== Aufgabenstellung ==
Gib bitte aus dem Artikel über Flibanserin den Abschnitt zwischen „Der Wirkstoff Flibanserin wurde“ und „im Gehirn beeinflusst.“, beide eingeschlossen, wortgetreu wieder.

== Zitierte Textstelle ==
_ _ _

„Viagra“ für die Frau: Wirkung gering

**Der Wirkstoff Flibanserin hält nicht, was er versprach: Laut einer neuen Meta-Studie ist die Wirkung von Addyi, dem "Pink Viagra" für Frauen, gering - während häufig Nebenwirkungen wie Schwindel und Müdigkeit auftreten. Forscher raten nun, das Medikament weiter zu prüfen und nur in Kombination mit beispielsweise einer Therapie einzusetzen.

"Pink Viagra" hält leider nicht, was es versprach - Credit: Shutterstock/Spektral Design


Der Wirkstoff Flibanserin wurde ursprünglich als Antidepressivum entwickelt, seit einem halben Jahr ist er in den USA als sogenannte Frauen-Lustpille „Pink Viagra“ auf dem Markt. Das Marketing versprach die Stimulierung des sexuellen Verlangens der Frau, indem es die Konzentrationen von Neurotransmittern im Gehirn beeinflusst.

_ _ _

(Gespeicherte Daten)
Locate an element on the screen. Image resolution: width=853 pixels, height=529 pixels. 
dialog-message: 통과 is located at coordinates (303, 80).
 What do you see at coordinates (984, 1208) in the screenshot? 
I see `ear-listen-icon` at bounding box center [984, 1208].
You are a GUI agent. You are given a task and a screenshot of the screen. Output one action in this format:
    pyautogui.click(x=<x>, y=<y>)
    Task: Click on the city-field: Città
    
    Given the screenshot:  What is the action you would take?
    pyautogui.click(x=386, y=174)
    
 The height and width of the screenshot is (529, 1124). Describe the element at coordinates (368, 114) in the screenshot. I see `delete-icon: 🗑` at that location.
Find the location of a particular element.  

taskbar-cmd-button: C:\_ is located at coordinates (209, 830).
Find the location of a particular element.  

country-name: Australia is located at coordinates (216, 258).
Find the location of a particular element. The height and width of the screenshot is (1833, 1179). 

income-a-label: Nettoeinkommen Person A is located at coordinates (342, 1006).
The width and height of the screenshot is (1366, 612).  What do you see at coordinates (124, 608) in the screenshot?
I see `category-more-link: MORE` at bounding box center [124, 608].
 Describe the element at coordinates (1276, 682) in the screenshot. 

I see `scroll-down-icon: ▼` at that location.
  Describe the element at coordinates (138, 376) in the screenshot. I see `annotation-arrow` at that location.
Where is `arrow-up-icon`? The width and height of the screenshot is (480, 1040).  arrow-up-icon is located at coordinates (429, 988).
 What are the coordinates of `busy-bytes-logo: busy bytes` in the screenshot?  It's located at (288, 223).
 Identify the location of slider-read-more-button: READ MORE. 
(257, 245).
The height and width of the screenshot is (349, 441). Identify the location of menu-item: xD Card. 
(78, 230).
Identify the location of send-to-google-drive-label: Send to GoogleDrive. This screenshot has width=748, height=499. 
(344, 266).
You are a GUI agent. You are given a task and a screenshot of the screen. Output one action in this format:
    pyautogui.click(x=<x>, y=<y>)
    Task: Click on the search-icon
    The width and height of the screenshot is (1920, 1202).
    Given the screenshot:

_ _ _

== Antwort ==
Der Wirkstoff Flibanserin wurde ursprünglich als Antidepressivum entwickelt, seit einem halben Jahr ist er in den USA als sogenannte Frauen-Lustpille „Pink Viagra“ auf dem Markt. Das Marketing versprach die Stimulierung des sexuellen Verlangens der Frau, indem es die Konzentrationen von Neurotransmittern im Gehirn beeinflusst.